- _Required work_: Return each line of the data below unchanged, please.

- _Listed entries_:
[Start of Attachment]

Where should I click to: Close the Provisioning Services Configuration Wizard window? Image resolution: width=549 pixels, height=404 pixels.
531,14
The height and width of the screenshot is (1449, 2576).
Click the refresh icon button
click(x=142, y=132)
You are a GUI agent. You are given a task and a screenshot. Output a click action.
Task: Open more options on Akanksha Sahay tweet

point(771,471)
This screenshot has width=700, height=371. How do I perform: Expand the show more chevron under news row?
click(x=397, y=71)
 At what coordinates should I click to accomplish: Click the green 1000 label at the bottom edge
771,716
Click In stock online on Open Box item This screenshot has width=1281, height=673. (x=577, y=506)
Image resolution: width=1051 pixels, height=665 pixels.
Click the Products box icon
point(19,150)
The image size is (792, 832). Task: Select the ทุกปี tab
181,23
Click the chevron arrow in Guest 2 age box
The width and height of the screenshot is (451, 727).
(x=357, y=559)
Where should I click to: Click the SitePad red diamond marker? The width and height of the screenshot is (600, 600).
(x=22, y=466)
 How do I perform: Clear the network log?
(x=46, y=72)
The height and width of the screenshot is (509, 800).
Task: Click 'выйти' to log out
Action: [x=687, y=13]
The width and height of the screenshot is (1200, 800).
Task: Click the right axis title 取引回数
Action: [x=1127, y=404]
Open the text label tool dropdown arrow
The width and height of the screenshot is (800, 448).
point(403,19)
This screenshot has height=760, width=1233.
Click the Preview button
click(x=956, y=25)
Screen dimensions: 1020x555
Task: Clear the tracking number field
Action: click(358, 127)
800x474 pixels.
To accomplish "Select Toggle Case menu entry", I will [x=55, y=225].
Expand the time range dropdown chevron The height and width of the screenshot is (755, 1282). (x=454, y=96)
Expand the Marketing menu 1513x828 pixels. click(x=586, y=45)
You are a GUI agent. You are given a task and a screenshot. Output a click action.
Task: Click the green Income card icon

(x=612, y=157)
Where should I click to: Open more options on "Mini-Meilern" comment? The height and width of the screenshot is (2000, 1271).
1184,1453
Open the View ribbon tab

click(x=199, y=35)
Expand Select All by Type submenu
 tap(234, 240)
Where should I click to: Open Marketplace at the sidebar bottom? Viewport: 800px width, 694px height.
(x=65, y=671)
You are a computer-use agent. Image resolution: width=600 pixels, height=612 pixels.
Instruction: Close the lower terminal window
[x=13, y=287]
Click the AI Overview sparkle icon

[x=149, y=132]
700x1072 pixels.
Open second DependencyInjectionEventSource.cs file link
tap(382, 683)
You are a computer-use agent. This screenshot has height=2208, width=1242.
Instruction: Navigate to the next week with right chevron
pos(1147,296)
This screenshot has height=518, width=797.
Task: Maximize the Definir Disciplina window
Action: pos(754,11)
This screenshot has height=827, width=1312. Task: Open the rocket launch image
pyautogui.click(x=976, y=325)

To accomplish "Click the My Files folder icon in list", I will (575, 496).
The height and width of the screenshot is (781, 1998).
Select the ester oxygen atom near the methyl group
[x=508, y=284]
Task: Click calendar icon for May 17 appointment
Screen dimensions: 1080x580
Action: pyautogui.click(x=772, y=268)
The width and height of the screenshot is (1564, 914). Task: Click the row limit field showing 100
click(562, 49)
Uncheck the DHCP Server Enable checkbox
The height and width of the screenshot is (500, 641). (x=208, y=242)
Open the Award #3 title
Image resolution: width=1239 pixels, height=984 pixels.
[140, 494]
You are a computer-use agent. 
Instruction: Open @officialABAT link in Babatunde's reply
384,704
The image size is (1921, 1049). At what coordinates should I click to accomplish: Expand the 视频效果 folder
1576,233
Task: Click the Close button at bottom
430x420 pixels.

[End of Attachment]

- _Expected output_:
Where should I click to: Close the Provisioning Services Configuration Wizard window? Image resolution: width=549 pixels, height=404 pixels.
531,14
The height and width of the screenshot is (1449, 2576).
Click the refresh icon button
click(x=142, y=132)
You are a GUI agent. You are given a task and a screenshot. Output a click action.
Task: Open more options on Akanksha Sahay tweet

point(771,471)
This screenshot has width=700, height=371. How do I perform: Expand the show more chevron under news row?
click(x=397, y=71)
 At what coordinates should I click to accomplish: Click the green 1000 label at the bottom edge
771,716
Click In stock online on Open Box item This screenshot has width=1281, height=673. (x=577, y=506)
Image resolution: width=1051 pixels, height=665 pixels.
Click the Products box icon
point(19,150)
The image size is (792, 832). Task: Select the ทุกปี tab
181,23
Click the chevron arrow in Guest 2 age box
The width and height of the screenshot is (451, 727).
(x=357, y=559)
Where should I click to: Click the SitePad red diamond marker? The width and height of the screenshot is (600, 600).
(x=22, y=466)
 How do I perform: Clear the network log?
(x=46, y=72)
The height and width of the screenshot is (509, 800).
Task: Click 'выйти' to log out
Action: [x=687, y=13]
The width and height of the screenshot is (1200, 800).
Task: Click the right axis title 取引回数
Action: [x=1127, y=404]
Open the text label tool dropdown arrow
The width and height of the screenshot is (800, 448).
point(403,19)
This screenshot has height=760, width=1233.
Click the Preview button
click(x=956, y=25)
Screen dimensions: 1020x555
Task: Clear the tracking number field
Action: click(358, 127)
800x474 pixels.
To accomplish "Select Toggle Case menu entry", I will [x=55, y=225].
Expand the time range dropdown chevron The height and width of the screenshot is (755, 1282). (x=454, y=96)
Expand the Marketing menu 1513x828 pixels. click(x=586, y=45)
You are a GUI agent. You are given a task and a screenshot. Output a click action.
Task: Click the green Income card icon

(x=612, y=157)
Where should I click to: Open more options on "Mini-Meilern" comment? The height and width of the screenshot is (2000, 1271).
1184,1453
Open the View ribbon tab

click(x=199, y=35)
Expand Select All by Type submenu
 tap(234, 240)
Where should I click to: Open Marketplace at the sidebar bottom? Viewport: 800px width, 694px height.
(x=65, y=671)
You are a computer-use agent. Image resolution: width=600 pixels, height=612 pixels.
Instruction: Close the lower terminal window
[x=13, y=287]
Click the AI Overview sparkle icon

[x=149, y=132]
700x1072 pixels.
Open second DependencyInjectionEventSource.cs file link
tap(382, 683)
You are a computer-use agent. This screenshot has height=2208, width=1242.
Instruction: Navigate to the next week with right chevron
pos(1147,296)
This screenshot has height=518, width=797.
Task: Maximize the Definir Disciplina window
Action: pos(754,11)
This screenshot has height=827, width=1312. Task: Open the rocket launch image
pyautogui.click(x=976, y=325)

To accomplish "Click the My Files folder icon in list", I will (575, 496).
The height and width of the screenshot is (781, 1998).
Select the ester oxygen atom near the methyl group
[x=508, y=284]
Task: Click calendar icon for May 17 appointment
Screen dimensions: 1080x580
Action: pyautogui.click(x=772, y=268)
The width and height of the screenshot is (1564, 914). Task: Click the row limit field showing 100
click(562, 49)
Uncheck the DHCP Server Enable checkbox
The height and width of the screenshot is (500, 641). (x=208, y=242)
Open the Award #3 title
Image resolution: width=1239 pixels, height=984 pixels.
[140, 494]
You are a computer-use agent. 
Instruction: Open @officialABAT link in Babatunde's reply
384,704
The image size is (1921, 1049). At what coordinates should I click to accomplish: Expand the 视频效果 folder
1576,233
Task: Click the Close button at bottom
430x420 pixels.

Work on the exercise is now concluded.